Jacob then lauds Asher. He tells him he will not be able to teach him much about how to see, but will show him about composition and tension. Asher's work now, he says, has too much love. He will spend five years training Asher and hopes that at the end he "will be ready for Anna." Ana takes her leave and tells Asher that he will one day make himself famous and both of them rich.

Asher tells Jacob that he feels responsible to the Jews. Jacob tells him that as an artist, he is responsible to no one, only to art.

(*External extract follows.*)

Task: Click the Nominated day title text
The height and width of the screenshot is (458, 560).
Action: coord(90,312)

Asher tells Jacob that he will not be able to return the following Sunday because his father will be home for Passover. Asher goes back to Brooklyn. His mother is frantic since no one has heard from his father in a while. He is in Russia, Asher says. Aryeh will not return for Passover; that Sunday, Asher goes back to see Jacob.

Analysis

In Kahn's interactions with Asher, he is constantly emphasizing the ways in which Asher, by beginning to study art formally, is interacting with a different world. In their initial phone conversation, Kahn emphasizes to Asher that he does not keep Kosher. Further, when he asks Asher to read the story of the massacre of the innocents, he emphasizes that it is in "The bible of the goyim." These are just some of the many ways Jacob tries to get Asher to understand the gravity of the difference between the worlds in which they live. Jacob wants to make sure that Asher knows what he is getting himself into.

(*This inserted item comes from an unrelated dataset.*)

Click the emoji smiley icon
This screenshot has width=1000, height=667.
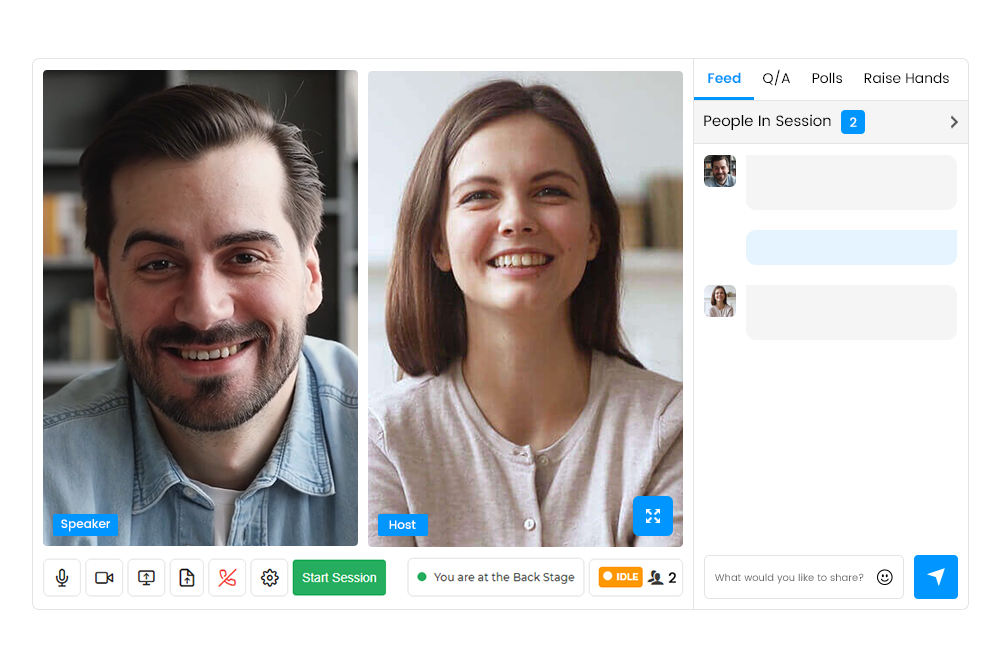pos(884,577)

Kahn constantly tells Asher that he should return to the world he knows, the Hasidic world of Brooklyn. Along the way, we get a hint that Kahn has gone through a torturous process to become an artist, much like the process he expects Asher to undergo. He identifies with Asher and wants to make sure that Asher really wants to be an artist enough to justify the pain he will put himself through. Since Asher has no way of knowing how painful a process becoming an artist will be, cannot know what it will do to his relationship with his family and community, he is not fully equipped to make this decision.

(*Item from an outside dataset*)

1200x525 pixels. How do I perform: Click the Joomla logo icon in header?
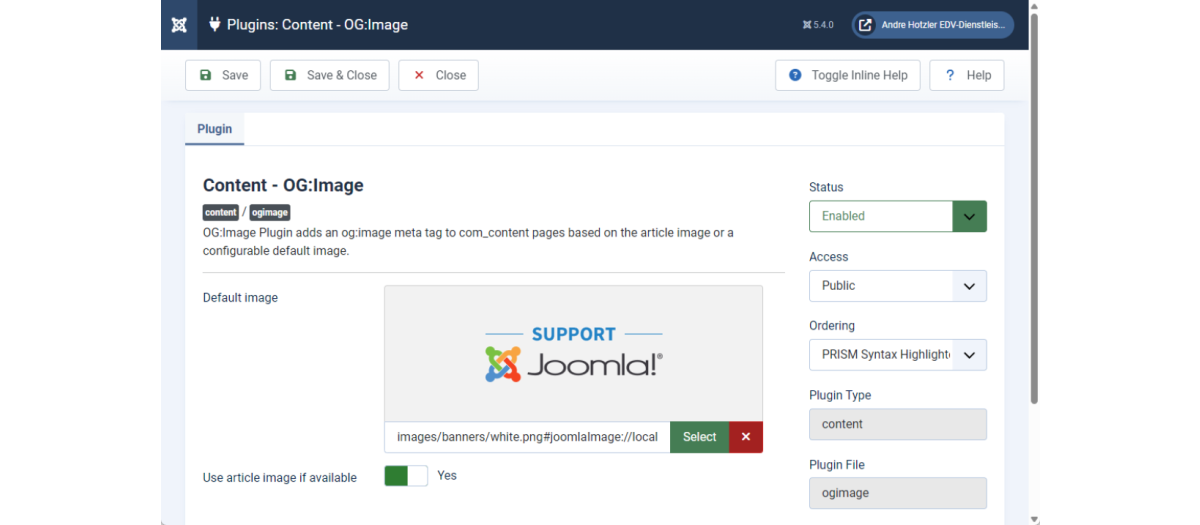179,25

We see how Kahn's motivations play into his interactions with Asher. It is also interesting to consider the author's motivations. By introducing Kahn in an adversarial role, Potok accomplishes two important objectives. First, he gives us a glimpse into Kahn's past, shows us that Kahn came from a religious background and left it in order to be an artist. Second, this is a way for Potok to convey the extent of Asher's commitment to art. As a thirteen-year-old boy, he ought to be frightened by what Anna and Jacob are telling him. Yet, he stays, driven by his need to create art.